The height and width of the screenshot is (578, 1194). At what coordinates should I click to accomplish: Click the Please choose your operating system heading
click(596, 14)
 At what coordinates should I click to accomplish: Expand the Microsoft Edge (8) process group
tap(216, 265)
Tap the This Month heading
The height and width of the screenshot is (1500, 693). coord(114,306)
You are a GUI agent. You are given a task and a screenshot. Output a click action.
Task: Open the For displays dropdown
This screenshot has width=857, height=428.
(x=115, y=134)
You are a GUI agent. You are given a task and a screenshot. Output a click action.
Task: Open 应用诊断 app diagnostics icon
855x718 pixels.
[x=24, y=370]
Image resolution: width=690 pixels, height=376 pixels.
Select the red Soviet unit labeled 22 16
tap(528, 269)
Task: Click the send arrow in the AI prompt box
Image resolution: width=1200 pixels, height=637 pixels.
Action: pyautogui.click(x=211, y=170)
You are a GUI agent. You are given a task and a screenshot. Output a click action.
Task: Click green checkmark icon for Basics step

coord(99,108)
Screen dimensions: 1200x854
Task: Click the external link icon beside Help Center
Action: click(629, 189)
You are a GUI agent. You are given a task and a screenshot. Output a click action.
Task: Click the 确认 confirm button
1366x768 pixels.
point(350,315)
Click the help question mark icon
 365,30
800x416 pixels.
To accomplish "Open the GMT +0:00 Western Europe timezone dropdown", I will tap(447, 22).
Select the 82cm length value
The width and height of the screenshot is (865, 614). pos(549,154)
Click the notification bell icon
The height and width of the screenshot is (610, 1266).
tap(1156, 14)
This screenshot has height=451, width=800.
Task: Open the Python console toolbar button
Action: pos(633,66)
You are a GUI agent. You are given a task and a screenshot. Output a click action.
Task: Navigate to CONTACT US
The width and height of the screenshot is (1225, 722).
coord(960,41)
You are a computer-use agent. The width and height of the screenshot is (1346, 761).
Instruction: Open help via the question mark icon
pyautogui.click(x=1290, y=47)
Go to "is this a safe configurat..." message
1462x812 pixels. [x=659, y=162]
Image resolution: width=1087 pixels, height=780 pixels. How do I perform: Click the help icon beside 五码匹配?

....

What the task requires: In the listing above, find the line with "You are a computer-use", then copy it and every later line exactly, through the last line, and nothing else.

Written response:
You are a computer-use agent. The width and height of the screenshot is (1346, 761).
Instruction: Open help via the question mark icon
pyautogui.click(x=1290, y=47)
Go to "is this a safe configurat..." message
1462x812 pixels. [x=659, y=162]
Image resolution: width=1087 pixels, height=780 pixels. How do I perform: Click the help icon beside 五码匹配?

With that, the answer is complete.